Hamas' deputy politburo chief and former U.S. Muslim Brotherhood branch leader told The Forward this week that his group would view any agreement between Israel and the Palestinian Authority as more of a hudna—or cease-fire—than a peace treaty in the conventional sense of the word.
"We will not recognize Israel as a state," and any agreement should be seen as paving the way for a relationship similar to that of "Lebanon and Israel or Syria and Israel" rather than one of mutual recognition, trade, and the like, Mousa Abu Marzook said.
This would hold true for Hamas even if the agreement was ratified by a popular "referendum of all Palestinians" he said during a five-and-a-half hour interview with the Jewish-American newspaper.
Marzook also stood firm on a number of Hamas' other perpetual and preposterous non-negotiable pre-conditions, including the fact that any future agreement would have to "include the unqualified right of Palestinians to return to land in what is now Israel." This oft-repeated qualification is a non-starter; as Jonathan Schanzer has said it would be "suicide for Israel."
Marzook was vague when pressed about the intentions behind the hudna strategy—that Hamas could use the time to build up its arsenal and strength for a future attack against Israel. "It's very difficult to say after 10 years what will be on both sides. Maybe my answer right now [about recognizing Israel] is completely different to my answer after 10 years."
His talk of timelines should not be glossed over. As Patrick Sookdheo notes in his seminal work Understanding Islamic Terrorism, Muslims who strictly following Islamic law—as Hamas claims to do—are permitted to make "[t]emporary peace" with the enemy through a treaty. But the limitations on such a treaty are clear: it "is only permissible if it advantageous for the Muslims, and preferably should not last for more than ten years."
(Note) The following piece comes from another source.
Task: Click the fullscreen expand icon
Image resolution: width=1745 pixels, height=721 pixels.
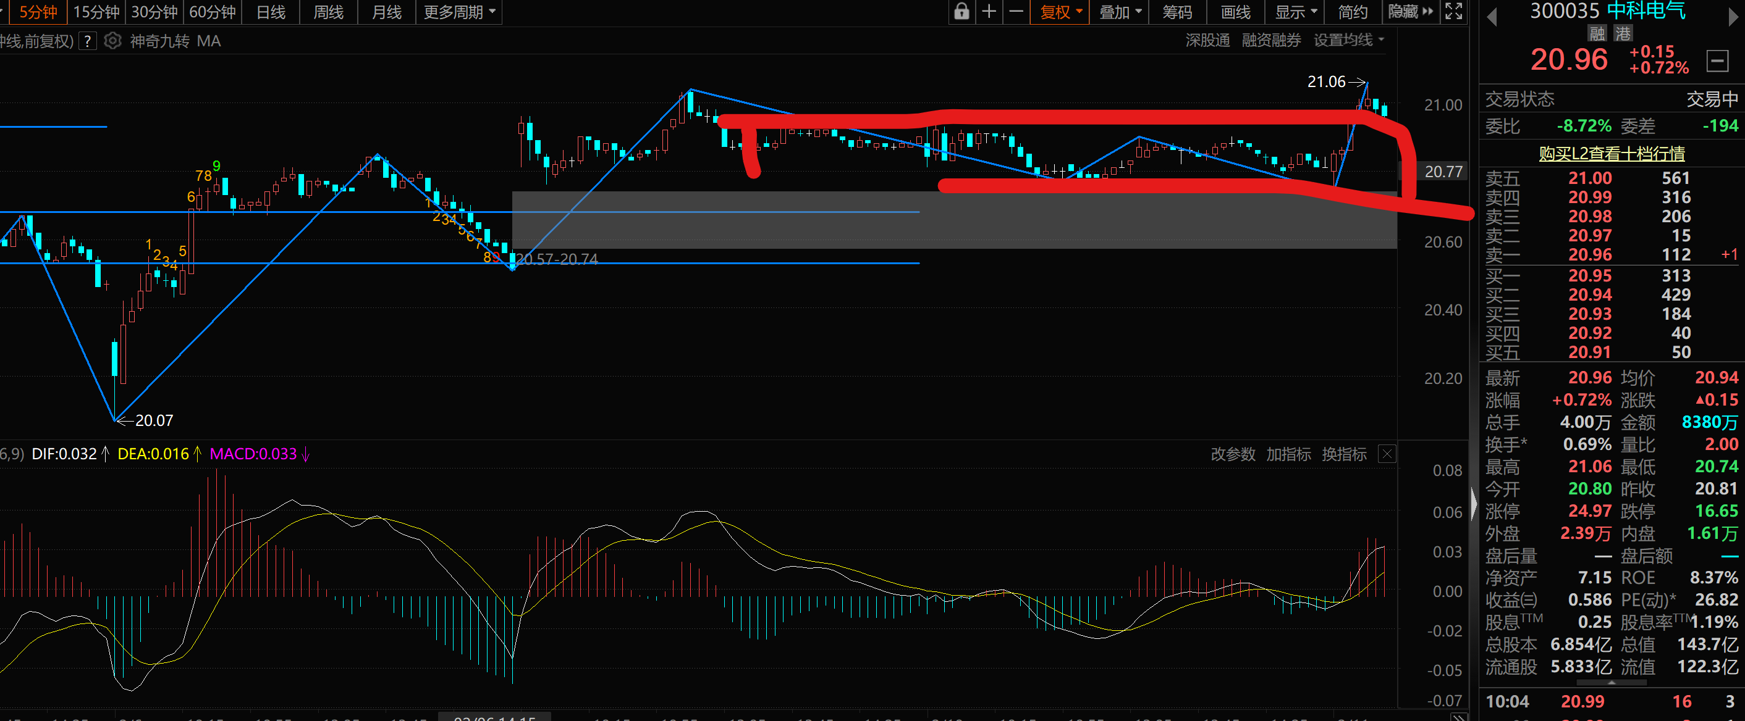Action: 1454,12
"If Muslims were to make a peace treaty that was not in their own interests," Sookhdeo explains, "it would be tantamount to abandoning the war, and so disobeying God's command. Thus peace-making is justifiable only if it is seen as part of the long-term war effort."
If its track record of broken promises is any indication, Hamas will break its end of the bargain even if an agreement is made. And that will be just the start of it. Sookhdeo notes: "it is scarcely an exaggeration to say that in classical Islam peace is considered [nothing more than] a specialised (sic.) kind of war."